A non-disclosure agreement, sometimes shortened to “NDA,” is something your business may want to consider when sharing proprietary information with a potential buyer, investor or third-party contractor. NDAs vary in terms, but, essentially, this document protects your ideas.
When a non-disclosure agreement is a good idea
Anytime you are sharing valuable information that could be used by another party for profit, it makes sense to have a confidentiality agreement in place. Taking legal action to prevent theft may seem extreme but remember that the terms can vary in intensity. Smart businesspeople plan for every possibility.
What are the elements of a successful NDA?
Non-disclosure agreements can vary by scenario, but every confidentiality agreement should include the following:
- Identification of the disclosing party and the recipient party: Who has the information now and who will they be imparting knowledge to?

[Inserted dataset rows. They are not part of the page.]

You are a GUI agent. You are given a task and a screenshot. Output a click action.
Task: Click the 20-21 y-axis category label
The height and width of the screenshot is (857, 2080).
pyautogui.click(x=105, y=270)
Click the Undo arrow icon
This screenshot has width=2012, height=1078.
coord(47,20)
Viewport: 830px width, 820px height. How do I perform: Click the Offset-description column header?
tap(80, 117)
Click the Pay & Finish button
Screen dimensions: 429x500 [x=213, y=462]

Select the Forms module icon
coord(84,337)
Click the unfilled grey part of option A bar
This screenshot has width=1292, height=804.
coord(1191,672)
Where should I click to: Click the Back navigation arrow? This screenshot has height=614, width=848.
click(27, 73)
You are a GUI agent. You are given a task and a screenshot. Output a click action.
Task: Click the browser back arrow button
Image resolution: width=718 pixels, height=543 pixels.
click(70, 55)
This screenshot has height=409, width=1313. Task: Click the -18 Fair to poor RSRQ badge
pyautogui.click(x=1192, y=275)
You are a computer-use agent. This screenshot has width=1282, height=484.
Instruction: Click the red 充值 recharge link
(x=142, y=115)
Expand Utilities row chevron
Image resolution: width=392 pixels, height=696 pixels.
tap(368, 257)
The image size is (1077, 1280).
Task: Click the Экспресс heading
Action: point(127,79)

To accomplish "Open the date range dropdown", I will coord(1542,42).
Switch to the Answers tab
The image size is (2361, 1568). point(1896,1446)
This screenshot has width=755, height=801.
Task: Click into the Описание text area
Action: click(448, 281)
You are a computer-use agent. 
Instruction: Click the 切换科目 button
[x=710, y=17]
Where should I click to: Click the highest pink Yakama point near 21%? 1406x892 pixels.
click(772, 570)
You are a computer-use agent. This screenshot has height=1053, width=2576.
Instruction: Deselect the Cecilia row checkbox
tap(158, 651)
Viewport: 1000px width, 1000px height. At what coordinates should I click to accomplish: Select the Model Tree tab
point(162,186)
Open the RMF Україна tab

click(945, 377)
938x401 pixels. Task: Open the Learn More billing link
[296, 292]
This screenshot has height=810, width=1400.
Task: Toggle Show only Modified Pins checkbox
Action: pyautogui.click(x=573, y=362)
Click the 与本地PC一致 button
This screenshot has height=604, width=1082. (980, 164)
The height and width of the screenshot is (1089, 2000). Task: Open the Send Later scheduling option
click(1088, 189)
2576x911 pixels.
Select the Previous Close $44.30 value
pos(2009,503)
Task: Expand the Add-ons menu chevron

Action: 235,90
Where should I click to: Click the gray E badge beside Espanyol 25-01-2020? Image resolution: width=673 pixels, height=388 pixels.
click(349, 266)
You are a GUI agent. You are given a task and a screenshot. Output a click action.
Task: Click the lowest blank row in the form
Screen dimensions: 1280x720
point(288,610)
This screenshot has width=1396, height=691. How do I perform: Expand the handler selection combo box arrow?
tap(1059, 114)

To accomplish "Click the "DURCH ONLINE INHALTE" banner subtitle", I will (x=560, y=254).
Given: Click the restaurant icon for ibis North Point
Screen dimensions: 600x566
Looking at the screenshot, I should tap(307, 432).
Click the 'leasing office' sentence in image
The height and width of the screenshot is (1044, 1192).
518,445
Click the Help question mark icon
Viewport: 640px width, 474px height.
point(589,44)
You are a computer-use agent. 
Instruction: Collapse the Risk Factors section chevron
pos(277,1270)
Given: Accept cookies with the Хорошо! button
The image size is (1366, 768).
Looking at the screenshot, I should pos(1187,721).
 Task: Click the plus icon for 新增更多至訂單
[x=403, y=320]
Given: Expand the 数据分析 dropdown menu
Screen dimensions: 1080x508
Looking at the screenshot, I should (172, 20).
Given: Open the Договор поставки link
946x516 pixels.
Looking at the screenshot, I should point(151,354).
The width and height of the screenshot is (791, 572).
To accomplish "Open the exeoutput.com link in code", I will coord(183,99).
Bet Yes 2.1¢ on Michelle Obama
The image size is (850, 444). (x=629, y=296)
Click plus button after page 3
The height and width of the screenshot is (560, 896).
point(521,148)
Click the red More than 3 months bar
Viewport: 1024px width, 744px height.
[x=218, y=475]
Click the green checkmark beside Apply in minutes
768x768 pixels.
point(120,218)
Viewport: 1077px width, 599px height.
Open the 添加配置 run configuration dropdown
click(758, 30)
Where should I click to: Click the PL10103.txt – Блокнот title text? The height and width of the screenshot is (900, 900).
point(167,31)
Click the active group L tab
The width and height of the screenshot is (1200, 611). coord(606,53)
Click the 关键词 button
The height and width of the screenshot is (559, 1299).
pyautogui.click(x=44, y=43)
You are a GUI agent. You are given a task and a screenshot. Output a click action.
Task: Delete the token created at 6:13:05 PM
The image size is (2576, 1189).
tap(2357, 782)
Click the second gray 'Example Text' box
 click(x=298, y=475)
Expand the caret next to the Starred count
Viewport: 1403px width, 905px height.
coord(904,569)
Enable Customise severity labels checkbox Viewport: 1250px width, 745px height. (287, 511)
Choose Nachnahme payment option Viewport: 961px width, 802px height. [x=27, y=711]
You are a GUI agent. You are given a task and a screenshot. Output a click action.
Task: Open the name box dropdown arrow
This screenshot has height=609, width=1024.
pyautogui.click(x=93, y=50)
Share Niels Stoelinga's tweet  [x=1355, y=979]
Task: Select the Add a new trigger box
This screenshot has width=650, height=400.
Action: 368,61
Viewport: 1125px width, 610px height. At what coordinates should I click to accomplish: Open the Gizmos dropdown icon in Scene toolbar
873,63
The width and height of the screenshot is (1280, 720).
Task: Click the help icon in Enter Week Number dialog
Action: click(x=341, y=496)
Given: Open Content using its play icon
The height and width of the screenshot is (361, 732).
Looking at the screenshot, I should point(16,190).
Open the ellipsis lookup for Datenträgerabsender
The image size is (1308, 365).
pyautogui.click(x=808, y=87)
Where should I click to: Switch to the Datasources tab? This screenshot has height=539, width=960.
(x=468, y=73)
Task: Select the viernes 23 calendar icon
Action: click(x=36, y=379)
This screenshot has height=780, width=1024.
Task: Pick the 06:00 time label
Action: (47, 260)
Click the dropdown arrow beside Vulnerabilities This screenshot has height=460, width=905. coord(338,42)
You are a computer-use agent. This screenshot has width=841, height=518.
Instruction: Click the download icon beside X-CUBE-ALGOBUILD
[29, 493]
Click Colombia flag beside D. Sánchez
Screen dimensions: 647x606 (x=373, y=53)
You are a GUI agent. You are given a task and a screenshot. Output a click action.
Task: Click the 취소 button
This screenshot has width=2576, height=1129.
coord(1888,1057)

- Definition of the terms: What is confidential and what is basic knowledge for this project? Is the confidential information always going to be conveyed in writing or will there be a verbal component?
- Scope of the obligation: A non-disclosure agreement includes two parts. The receiving party agrees to keep the information private and not to use it to their own benefit.
- Exclusions from confidentiality. What are the exceptions?
- The timeframe of the agreement. It is best to set a time frame for the confidentiality of the information to further define the terms. You will likely have difficulty getting someone to sign off to keeping quiet forever.
Protecting your business is good business. Many people make the mistake of assuming non-disclosure agreements only matter in intellectual property. As you advance your new business idea, technology or invention, consider whether a confidentiality agreement makes sense as part of your onboarding paperwork.